Orjikh, la editorial del osito, ha lanzado hace ya casi dos meses Leñador, la más reciente novela de Mike Wilson, y que supone un giro drástico en la bibliografía del autor de Rockabilly y Zombie. Dejando atrás la nouvelle multifocal con un gustillo posmofaulkneriano, Wilson se adentra en el bosque y el producto de este viaje son quinientas veinte páginas en las que se entrelazan uniformemente descripciones casi enciclopédicas de los insumos, vida y costumbres de los leñadores; y la historia del narrador, un ex-combatiente de unas tácitas Malvinas que se va a los bosques canadienses en busca de un cambio, de un giro hacia otra vida.
Leñador es una novela de texturas, una novela con texturas: es crujiente, costrosa, cortezuda. Sus repeticiones, su método para explicar desde los trozos de información más rebuscados hasta las obviedades de la experiencia cotidiana generan una masa tupida de información, en la que cada sección explicatoria se alza como un tronco milenario cubriendo, y a ratos revelando, la historia de su protagonista. En esa masa tupida, Wilson nos obliga a detenernos, a hacer una pausa para observar y empezar a descubrir en ella patrones, sensaciones y formas. La lectura de Leñador, con su riqueza descriptiva, se vuelve así crepitante, crocante en su diversidad de capas y en la enumeración de los distintos elementos que componen el mundo del protagonista, un mundo que nos envuelve y en el que nos encontramos internados, e incluso por momentos perdidos, con suma facilidad.

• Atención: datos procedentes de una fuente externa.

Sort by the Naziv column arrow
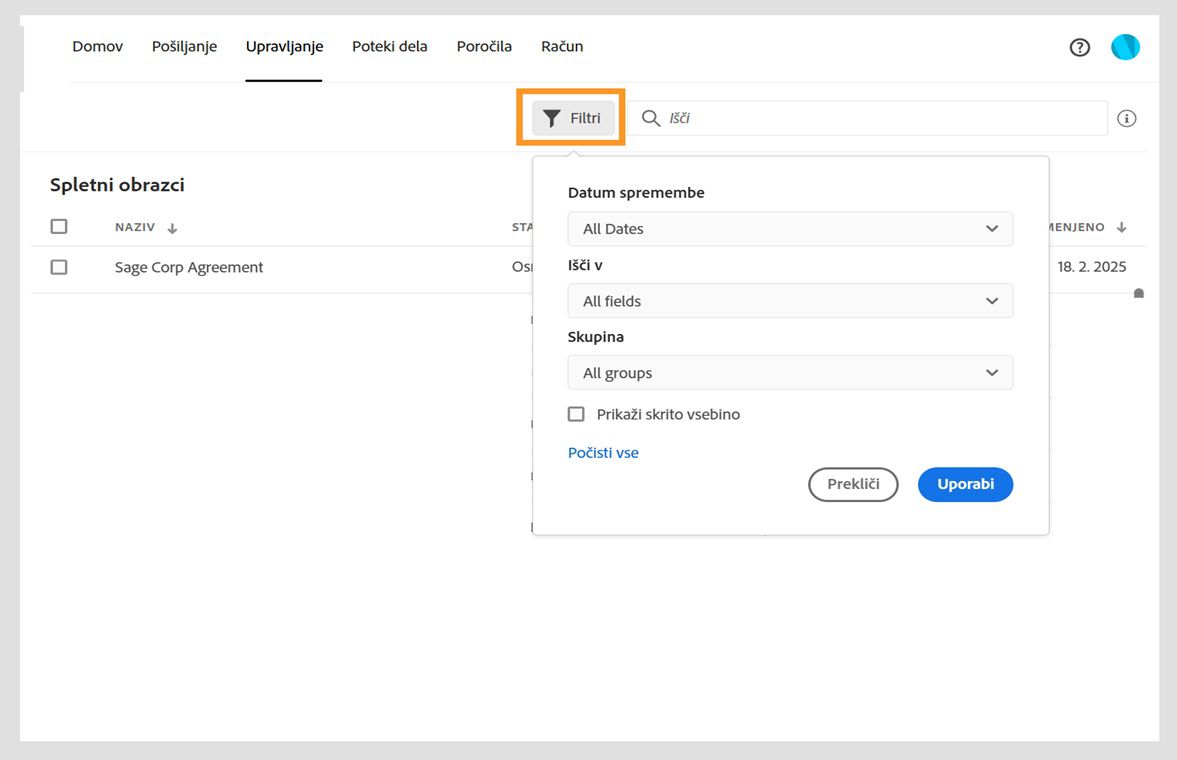Viewport: 1177px width, 760px height. (x=172, y=228)
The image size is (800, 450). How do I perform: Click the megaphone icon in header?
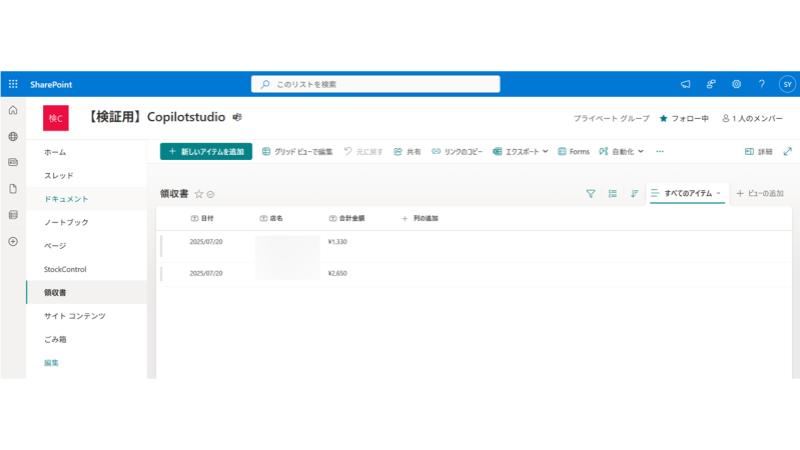[x=685, y=85]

Uno de los grandes triunfos de Leñador es la forma en la que consigue imponer su ritmo. Con una lentitud acompasada y repeticiones precisas, emulando el gesto técnico de la tala, la novela impide que uno pase simplemente por ella. Leerla rápido, leerla para llegar al final sería un despropósito y un contrasentido. Su extensión no pretende urdir una historia larga y compleja; muy por el contrario, busca la ya mencionada pausa, el cambio de ritmo justo que experimentan a la vez narrador y lector.

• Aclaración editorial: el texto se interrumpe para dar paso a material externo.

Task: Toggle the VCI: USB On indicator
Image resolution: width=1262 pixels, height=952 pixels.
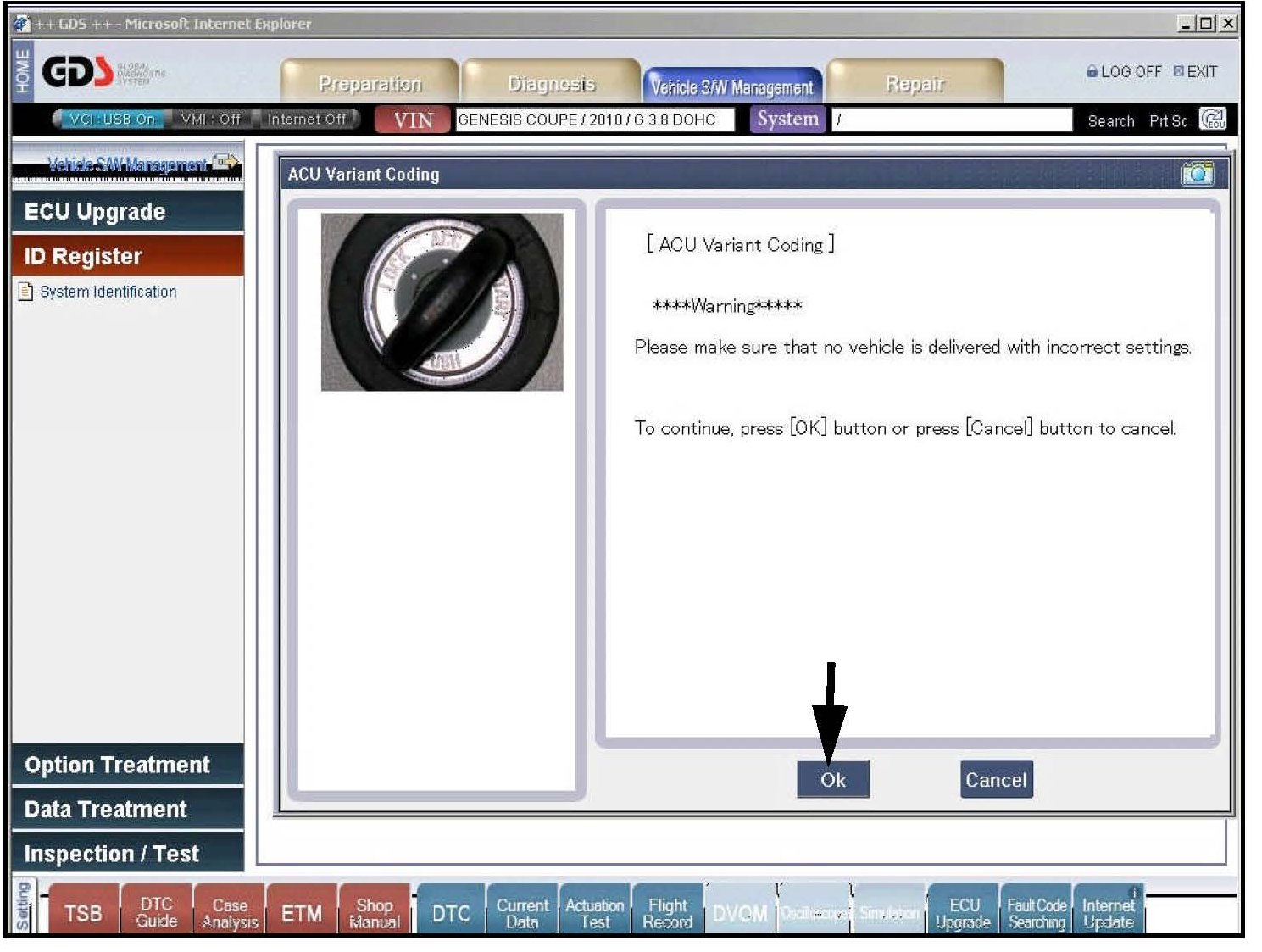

La novela exhibe, eso sí, ciertos problemas ya cerca del final. Presa de la misma estructura que la sustenta durante por lo menos cuatrocientas páginas, en la medida que nos acercamos a su desenlace, las repeticiones terminan agotando de una manera que no se alcanza a sentir completamente como intencional. Si bien el mismo protagonista descubre y asume que debe seguir su camino, que su experiencia de libertad puede aún ser más plena, el ritmo de la novela pasa hacia el final a sentirse más como una prisión que como una saturación intencional. Y cuando llegamos a las últimas veinte páginas, que son una gran frase hilada mediante series, el diseño de la novela se vuelve demasiado evidente y su montaje se ve perjudicado, precisamente por lo bien construido de su comienzo. En una novela con un ritmo más rápido, el remate que Wilson elige para Leñador habría sido preciso, vertiginoso, liberador. Acá le cuesta, no puede sacudirse la marca de las quinientas páginas previas. Así como el narrador y protagonista de Leñador consigue su libertad y en una apoteosis minúscula, tan irrelevante y grandiosa a la vez (por ende: tan humana), la novela misma se queda atrapada y no consigue seguir a su protagonista hacia esa transmutación definitiva. Ante nuestros ojos, la novela cruje como un exquisito crocante, pero de la misma forma nos deja un pequeño residuo, un gustillo a algo que no consigue salir del todo.
Aun así, son muchísimos más los méritos que los detrimentos de este texto inteligentemente estructurado, que convence y se impone; y que en su enciclopedismo no termina marrando su humanidad. Leñador es una novela que hace su propio ritmo, que consigue eficazmente construir un espacio, a base de tiempos, para internarnos y leer y vivir con la relamida lentitud de quien vive preocupado no de los acelerados artificios de la urbe, sino de las verdades que, como dijera Chesterton, son siempre nuevas porque son las más antiguas. En definitiva, una novela para experimentar la soledad de su protagonista en esa soledad perfectamente blindada que es el leer.